Aim of the exercise: Go through the records and filter out every line lacking the word "panel"; copy the lines that remain.
[[ Provided records, beginning ]]
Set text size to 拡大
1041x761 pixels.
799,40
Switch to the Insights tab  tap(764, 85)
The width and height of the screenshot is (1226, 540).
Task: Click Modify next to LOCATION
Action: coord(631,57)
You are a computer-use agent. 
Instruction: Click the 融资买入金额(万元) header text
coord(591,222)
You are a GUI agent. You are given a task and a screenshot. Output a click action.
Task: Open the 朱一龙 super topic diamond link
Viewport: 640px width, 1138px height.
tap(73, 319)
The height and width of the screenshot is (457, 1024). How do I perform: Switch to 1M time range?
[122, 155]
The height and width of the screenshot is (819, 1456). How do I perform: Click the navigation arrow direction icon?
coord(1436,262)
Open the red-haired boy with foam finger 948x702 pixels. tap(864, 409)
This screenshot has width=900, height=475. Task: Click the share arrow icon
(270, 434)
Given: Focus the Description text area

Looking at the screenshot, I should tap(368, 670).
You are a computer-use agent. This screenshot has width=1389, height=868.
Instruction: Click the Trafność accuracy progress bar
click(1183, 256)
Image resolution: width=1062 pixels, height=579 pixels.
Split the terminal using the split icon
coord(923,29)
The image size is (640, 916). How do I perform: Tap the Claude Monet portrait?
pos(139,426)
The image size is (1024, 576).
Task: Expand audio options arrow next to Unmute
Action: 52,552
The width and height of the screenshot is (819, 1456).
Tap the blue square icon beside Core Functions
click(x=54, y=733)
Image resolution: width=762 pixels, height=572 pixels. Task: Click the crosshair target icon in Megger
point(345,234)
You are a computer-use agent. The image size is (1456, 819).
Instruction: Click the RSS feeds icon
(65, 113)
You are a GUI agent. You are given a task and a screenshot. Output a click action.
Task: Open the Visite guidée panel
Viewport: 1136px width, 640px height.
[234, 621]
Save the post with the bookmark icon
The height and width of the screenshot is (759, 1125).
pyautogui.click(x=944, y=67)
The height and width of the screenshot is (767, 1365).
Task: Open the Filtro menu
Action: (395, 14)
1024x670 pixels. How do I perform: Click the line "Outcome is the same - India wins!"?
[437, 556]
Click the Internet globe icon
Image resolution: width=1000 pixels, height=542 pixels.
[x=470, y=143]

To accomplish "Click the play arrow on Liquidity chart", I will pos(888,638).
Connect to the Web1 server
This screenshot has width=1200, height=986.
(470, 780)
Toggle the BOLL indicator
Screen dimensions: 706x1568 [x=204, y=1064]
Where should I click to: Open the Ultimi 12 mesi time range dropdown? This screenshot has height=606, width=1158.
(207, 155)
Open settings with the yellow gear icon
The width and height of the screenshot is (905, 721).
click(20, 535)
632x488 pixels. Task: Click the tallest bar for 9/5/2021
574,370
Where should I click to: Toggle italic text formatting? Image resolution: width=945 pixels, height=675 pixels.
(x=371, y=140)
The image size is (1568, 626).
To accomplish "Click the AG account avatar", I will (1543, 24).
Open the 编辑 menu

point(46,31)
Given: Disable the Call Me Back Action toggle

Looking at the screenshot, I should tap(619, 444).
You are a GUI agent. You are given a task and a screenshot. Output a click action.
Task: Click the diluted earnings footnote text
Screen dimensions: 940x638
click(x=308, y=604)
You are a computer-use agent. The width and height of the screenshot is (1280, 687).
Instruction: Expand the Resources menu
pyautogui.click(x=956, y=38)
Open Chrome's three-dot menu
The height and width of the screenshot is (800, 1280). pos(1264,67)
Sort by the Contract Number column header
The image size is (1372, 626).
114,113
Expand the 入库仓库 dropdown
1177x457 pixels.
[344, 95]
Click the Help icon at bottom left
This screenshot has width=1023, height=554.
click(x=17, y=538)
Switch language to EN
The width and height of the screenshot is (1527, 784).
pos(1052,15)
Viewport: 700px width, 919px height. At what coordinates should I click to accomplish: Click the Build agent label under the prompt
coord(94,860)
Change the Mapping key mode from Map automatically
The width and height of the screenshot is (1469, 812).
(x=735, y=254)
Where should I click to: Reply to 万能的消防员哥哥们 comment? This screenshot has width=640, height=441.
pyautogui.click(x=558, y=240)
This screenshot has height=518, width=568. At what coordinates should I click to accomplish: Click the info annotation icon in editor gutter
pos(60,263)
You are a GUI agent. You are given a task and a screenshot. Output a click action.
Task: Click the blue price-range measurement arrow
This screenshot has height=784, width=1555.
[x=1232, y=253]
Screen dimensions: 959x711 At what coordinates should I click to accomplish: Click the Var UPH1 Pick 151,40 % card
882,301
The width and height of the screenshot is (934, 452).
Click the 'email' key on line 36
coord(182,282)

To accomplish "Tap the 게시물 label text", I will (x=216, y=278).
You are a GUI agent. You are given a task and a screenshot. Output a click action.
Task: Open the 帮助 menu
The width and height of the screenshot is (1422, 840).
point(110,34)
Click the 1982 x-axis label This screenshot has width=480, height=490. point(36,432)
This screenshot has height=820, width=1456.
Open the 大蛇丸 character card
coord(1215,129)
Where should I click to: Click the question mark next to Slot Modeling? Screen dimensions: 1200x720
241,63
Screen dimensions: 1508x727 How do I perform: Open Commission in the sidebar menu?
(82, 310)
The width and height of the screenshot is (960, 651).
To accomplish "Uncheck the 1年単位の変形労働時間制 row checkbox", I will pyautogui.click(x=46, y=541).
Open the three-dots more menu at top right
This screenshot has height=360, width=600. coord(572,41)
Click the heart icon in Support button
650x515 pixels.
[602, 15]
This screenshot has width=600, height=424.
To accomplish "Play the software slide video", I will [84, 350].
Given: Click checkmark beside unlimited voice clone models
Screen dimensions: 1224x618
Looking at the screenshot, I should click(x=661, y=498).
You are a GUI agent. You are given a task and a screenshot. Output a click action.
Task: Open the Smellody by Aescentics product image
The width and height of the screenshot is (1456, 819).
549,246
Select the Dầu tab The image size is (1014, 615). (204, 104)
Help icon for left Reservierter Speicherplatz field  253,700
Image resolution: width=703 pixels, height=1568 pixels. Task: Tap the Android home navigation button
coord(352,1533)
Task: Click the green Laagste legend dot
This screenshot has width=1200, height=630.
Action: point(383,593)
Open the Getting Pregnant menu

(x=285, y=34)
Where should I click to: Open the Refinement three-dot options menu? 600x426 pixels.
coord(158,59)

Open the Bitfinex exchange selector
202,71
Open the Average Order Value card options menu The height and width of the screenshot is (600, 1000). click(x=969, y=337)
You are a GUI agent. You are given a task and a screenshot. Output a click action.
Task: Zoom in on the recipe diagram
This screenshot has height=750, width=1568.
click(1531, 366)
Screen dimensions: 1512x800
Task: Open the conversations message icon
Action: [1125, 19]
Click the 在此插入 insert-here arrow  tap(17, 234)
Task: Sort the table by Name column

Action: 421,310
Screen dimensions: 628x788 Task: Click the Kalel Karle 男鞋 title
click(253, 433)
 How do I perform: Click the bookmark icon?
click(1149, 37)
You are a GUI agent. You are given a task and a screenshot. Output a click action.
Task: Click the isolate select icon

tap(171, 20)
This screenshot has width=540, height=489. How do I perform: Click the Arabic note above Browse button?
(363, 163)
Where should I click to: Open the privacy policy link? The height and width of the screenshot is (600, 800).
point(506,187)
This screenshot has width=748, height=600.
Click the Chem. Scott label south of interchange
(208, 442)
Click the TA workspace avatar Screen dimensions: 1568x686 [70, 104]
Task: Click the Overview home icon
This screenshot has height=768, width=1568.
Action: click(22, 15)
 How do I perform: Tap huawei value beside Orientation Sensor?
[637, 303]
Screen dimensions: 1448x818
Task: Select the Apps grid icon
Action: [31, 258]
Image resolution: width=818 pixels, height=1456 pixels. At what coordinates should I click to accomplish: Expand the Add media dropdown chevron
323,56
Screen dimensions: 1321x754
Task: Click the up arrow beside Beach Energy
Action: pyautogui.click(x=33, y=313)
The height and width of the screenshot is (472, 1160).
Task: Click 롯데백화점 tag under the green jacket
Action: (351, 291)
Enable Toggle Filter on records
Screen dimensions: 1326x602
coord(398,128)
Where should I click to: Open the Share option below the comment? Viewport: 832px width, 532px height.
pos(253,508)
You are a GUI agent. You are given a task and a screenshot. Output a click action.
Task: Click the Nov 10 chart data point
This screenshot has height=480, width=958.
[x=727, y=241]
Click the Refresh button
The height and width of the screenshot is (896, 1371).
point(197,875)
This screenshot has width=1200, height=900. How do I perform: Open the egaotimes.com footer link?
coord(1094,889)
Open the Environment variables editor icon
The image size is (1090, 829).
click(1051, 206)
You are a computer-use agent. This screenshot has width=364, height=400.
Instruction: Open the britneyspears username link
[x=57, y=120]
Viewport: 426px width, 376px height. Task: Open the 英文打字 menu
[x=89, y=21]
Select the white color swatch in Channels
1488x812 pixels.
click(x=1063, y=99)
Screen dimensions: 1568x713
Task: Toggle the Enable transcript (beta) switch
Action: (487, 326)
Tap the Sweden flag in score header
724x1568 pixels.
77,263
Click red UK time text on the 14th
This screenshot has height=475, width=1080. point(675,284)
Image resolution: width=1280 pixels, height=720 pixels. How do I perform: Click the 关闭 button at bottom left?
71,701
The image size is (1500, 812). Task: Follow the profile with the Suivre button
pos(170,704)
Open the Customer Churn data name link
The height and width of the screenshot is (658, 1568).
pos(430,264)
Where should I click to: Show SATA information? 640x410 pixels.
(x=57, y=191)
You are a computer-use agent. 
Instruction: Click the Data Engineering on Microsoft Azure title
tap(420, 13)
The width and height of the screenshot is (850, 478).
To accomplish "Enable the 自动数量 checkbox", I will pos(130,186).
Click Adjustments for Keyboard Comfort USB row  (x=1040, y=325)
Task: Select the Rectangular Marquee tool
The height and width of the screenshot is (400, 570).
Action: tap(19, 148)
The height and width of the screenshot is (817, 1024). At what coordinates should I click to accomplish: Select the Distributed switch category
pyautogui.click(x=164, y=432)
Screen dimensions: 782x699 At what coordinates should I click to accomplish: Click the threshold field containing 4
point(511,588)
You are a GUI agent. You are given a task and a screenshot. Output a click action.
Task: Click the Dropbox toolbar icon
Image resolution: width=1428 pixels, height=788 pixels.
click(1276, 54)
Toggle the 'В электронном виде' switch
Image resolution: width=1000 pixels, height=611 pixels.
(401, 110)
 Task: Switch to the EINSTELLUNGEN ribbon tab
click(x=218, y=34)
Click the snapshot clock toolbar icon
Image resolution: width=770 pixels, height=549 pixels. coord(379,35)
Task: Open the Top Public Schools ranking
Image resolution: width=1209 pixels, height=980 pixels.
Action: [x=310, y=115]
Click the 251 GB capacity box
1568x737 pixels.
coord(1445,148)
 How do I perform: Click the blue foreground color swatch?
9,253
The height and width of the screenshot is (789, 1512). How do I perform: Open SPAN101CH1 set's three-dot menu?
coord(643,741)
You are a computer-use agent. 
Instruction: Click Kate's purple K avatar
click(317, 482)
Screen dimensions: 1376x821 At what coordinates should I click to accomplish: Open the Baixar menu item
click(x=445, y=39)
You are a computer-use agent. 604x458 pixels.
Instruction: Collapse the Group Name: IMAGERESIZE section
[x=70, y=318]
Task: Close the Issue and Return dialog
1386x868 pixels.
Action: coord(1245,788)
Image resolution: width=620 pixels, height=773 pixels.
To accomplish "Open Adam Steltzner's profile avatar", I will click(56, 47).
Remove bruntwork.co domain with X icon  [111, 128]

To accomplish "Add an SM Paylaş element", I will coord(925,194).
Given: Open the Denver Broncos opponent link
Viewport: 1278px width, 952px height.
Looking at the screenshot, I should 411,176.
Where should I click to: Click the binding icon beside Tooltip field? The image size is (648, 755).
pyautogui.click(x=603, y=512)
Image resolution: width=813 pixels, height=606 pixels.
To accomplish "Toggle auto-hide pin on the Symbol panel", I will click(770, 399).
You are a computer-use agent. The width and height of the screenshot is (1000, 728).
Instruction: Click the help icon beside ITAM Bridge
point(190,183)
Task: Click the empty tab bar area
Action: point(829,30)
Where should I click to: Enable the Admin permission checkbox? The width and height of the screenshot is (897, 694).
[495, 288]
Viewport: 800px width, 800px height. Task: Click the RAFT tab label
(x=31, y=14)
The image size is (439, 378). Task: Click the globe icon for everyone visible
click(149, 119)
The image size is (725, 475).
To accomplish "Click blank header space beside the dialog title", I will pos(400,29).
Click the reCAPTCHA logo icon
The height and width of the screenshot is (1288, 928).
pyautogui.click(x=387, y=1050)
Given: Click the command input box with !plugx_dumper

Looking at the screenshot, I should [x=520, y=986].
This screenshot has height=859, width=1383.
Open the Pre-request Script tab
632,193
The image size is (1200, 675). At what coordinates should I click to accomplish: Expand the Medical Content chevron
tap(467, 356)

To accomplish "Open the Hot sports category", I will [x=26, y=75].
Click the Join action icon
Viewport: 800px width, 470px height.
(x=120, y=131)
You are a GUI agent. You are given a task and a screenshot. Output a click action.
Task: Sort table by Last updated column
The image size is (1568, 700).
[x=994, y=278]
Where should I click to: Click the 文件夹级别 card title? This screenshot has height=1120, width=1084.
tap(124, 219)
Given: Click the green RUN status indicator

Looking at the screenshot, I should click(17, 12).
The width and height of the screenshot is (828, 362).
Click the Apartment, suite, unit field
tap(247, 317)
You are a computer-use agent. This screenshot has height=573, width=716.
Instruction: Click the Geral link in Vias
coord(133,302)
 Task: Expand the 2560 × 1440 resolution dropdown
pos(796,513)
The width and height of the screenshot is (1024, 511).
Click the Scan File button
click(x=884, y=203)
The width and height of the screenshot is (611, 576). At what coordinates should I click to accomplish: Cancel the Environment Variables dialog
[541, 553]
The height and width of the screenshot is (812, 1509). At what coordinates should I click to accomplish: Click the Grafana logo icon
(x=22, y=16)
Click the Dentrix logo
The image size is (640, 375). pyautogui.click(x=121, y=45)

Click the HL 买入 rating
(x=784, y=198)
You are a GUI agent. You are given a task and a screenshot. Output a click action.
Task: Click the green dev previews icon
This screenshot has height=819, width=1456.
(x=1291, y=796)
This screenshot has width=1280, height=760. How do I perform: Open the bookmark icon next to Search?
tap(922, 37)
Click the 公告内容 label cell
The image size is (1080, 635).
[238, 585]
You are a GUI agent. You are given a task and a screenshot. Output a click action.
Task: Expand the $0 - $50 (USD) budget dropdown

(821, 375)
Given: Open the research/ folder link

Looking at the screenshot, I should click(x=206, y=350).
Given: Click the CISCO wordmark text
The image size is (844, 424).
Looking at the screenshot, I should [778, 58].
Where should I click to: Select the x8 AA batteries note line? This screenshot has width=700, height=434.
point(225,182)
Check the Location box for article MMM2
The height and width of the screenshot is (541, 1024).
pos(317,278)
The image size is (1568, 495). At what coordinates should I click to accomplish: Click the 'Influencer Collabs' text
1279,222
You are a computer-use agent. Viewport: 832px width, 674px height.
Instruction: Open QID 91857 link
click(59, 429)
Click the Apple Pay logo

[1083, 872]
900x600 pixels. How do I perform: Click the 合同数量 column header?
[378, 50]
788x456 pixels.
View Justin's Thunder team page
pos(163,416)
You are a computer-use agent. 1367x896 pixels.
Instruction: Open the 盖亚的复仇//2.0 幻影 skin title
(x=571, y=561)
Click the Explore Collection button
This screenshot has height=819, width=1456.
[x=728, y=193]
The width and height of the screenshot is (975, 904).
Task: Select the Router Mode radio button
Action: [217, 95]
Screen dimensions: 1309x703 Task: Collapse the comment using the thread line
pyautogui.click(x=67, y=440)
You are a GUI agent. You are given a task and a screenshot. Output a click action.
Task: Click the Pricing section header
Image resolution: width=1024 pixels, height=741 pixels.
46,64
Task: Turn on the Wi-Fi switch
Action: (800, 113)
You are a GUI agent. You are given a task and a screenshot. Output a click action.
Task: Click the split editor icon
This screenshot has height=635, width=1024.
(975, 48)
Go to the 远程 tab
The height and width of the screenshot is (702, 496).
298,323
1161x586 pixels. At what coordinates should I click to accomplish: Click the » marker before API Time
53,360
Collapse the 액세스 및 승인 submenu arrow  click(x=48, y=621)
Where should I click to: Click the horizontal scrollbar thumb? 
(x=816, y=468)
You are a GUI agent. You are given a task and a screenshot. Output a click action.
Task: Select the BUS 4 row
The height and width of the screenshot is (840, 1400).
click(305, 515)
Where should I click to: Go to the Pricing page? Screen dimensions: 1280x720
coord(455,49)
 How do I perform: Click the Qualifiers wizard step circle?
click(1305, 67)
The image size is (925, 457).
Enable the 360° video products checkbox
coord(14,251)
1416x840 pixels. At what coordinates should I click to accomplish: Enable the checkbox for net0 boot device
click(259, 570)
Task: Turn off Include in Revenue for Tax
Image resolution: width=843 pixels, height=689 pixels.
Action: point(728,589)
[[ Provided records, end ]]
Solution below:
Task: Open the Visite guidée panel
To accomplish "Toggle auto-hide pin on the Symbol panel", I will click(770, 399).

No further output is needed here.